The issue here is that most ttl ops do not understand/check for padded shapes. They interpret the passed in data as if that were the true shape as a lot of these ops were written before padded shape was supported/widespread. So if you pass in [8, 2, 2] in RM, the ttl softmax would pad internally and run, but when you pass in a padded [8, 32, 32], it interprets the 32 as the actual width.

We haven't gone back to update most ops to understand padded/true shapes after this was added, so this issue will mostly pop up on ops that do normalizing/computations on dims like ln, sm, etc.

yugaoTT commented 6 months ago

how should we add the support for padded shapes? I guess can we need to get the unpadded shape, and calculate the scalers on host

mtairum commented 4 months ago

@eyonland @yugaoTT , What's the status of this issue?

We use a padded tile layout input for the softmax in Mixtral and we're seeing wrong softmax outputs (last dim) when the input in sharded. Specifically the issue seems to be when the sharding is by height.

I wrote a small-ish test using similar sizes of our model showcasing the issue.

The shard config I'm using is the following:

    shard_config = ttnn.create_sharded_memory_config(
        shape=(1024, 32),
        # shape=(32, 32),
        core_grid=ttnn.CoreGrid(y=4, x=8),
        strategy=ttnn.ShardStrategy.WIDTH,
        # strategy=ttnn.ShardStrategy.HEIGHT,
        orientation=ttnn.ShardOrientation.ROW_MAJOR,
        use_height_and_width_as_shard_shape=True,
    )

The tensor to be sharded is of shape [1,32,32,32]. If sharding by height, with shape (32,32) we're seeing bad PCC below. However, if sharding by Width instead with shape (1024, 32) PCC will be correct, when compared to interleaved approach.

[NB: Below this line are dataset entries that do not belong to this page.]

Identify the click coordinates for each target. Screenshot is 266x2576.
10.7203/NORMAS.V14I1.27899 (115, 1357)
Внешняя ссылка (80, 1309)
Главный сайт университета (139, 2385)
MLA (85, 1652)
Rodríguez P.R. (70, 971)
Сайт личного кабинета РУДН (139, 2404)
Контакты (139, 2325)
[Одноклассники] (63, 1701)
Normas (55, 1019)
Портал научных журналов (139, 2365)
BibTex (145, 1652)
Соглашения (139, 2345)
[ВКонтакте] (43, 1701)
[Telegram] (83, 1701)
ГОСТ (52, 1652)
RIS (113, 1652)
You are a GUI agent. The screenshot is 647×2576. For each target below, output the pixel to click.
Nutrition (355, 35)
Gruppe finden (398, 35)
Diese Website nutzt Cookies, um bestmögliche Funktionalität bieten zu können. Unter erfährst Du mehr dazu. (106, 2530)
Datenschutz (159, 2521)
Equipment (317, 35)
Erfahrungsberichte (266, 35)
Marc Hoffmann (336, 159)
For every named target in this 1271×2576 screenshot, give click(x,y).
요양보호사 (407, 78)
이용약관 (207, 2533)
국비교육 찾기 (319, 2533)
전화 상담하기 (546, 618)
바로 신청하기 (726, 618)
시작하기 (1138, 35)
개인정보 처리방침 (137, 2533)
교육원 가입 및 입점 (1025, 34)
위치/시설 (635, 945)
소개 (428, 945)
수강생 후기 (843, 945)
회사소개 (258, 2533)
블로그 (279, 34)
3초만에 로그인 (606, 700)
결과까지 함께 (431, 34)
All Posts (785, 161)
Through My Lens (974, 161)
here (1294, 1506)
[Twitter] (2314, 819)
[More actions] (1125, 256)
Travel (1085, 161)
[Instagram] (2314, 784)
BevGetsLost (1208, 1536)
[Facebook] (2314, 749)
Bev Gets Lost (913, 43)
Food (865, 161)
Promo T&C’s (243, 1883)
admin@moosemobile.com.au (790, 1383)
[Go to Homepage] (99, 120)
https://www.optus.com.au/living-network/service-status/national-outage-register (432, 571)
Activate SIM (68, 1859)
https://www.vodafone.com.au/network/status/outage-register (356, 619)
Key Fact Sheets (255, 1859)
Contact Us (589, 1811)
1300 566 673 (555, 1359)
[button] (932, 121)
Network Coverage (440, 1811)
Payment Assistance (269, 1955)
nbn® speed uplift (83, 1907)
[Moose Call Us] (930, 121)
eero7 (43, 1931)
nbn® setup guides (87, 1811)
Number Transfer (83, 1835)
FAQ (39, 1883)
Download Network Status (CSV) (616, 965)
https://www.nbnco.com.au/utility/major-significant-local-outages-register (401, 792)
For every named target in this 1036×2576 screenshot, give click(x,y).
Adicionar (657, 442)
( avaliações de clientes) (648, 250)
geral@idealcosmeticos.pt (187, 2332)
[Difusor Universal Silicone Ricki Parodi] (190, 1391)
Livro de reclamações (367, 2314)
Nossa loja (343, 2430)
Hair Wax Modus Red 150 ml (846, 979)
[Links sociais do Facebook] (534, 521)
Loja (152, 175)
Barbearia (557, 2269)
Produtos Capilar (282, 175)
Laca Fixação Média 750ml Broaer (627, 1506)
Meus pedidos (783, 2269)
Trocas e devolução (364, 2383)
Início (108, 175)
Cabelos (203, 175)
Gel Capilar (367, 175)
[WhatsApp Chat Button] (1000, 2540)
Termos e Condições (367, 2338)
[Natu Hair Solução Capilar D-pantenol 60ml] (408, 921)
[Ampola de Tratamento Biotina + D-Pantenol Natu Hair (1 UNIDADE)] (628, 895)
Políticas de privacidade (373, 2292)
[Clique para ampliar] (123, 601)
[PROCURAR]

After sharding, we slice the input input = input[:, :, :, :i+1] resulted in padded tile layout and then feed this into softmax.

import torch
import pytest
from loguru import logger

import ttnn
from models.utility_functions import comp_pcc

def test_softmax(device, use_program_cache, reset_seeds):
    iterations = 3

    pt_input = (torch.rand(1,32, 32, 32))
    tt_input_il = ttnn.from_torch(pt_input, dtype=ttnn.bfloat16, device=device, layout= ttnn.TILE_LAYOUT, memory_config=ttnn.L1_MEMORY_CONFIG)
    tt_input_sharded =  ttnn.from_torch(pt_input, dtype=ttnn.bfloat16, device=device, layout= ttnn.TILE_LAYOUT, memory_config=ttnn.L1_MEMORY_CONFIG)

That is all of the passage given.